As with any p4est object, call p4est_ghost_destroy when the structure is no longer needed.

### Accessing and searching the ghost layer

The ghost layer is a public struct with documented entries, most of them arrays. The 2D and 3D declarations are structurally identical: Linear tree storage is dimension independent, and ghost elements are ordered ascending just as mesh elements. We may index into the element storage by window start and offset indices. We may also use binary search in the linear order to find ghost elements.

A closer look at the data structure reveals that the ghost array is windowed once by tree and once by process offsets. Naturally, some trees or processes may have zero ghost elements for a given process, in which case the window has length zero.

A second set of arrays is called mirrors.
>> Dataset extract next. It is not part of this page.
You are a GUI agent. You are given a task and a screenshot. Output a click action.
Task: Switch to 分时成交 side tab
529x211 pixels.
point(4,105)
These are local elements that are ghosts to remote processes, sometimes called the (inside) parallel boundary elements. Ghosts would be the outside parallel boundary elements. One mirror may be ghost to more than one remote process. Thus, the indexing structure is slightly less direct than for ghosts: We have an array mirror_proc_mirrors that contains one set of indices into the mirrors for each remote process. The array mirror_proc_offsets indexes into these sets, which vary in length by remote process.

Exercise G1: Write a routine to save the ghost layer to disk in the VTK format suitable for visualization. Proceed along the lines of p4est_vtk_write_file. See our graphics tutorial for details.
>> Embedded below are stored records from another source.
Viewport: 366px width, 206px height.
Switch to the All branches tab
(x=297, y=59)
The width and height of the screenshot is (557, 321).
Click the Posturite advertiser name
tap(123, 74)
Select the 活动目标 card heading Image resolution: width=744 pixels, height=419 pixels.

Exercise G2: Read the source code of p4est_ghost_bsearch. Write an example program where you construct a uniform mesh in parallel, then construct some random quadrants on the chosen refinement level using p4est_quadrant_set_morton and look for them in the ghost layer with this binary search function. Print hits and misses.
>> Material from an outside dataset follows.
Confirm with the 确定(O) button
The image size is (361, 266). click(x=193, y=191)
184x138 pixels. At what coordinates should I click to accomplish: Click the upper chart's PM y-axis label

### Calling parallel ghost data exchange

Only rarely will a programmer use the binary search function mentioned above. For example, to exchange face-neighbor data in a finite volume method, we would rather recommend using p4est_iterate as done in the step3 example program.

Alternatively, the provided p4est ghost exchange functions may be of interest. They encapsulate all MPI messaging and are framed as begin and end pairs that internally use non-blocking point-to-point communication, thus allowing for overlapping computation and communication. The sequence of usage is the following:

1. Choose to either communicate the convenient per-quadrant user data allocated by p4est or a block of data allocated by you for the mirror elements.
2. Call the p4est ghost exchange begin functions appropriate for your data choice.
3. Do something else if you like, but do not touch the data in the mirror or ghost buffers.
4. Call the matching ghost exchange end function. This will internally wait for all pending MPI messages. When it returns, the mirror storage may be freed and the ghost storage is ready to be read.
5. Repeat as needed (usually once per time step). As long as the mesh is not refined, coarsened, 2:1 balanced or repartitioned, the ghost layer structure and the data buffers can be kept around.

Exercise G3: Expand on exercise G1. Collectively produce some data for the mirror elements, communicate it with p4est_ghost_exchange_custom and visualize it after receiving as an extra data field in the ghost VTK output.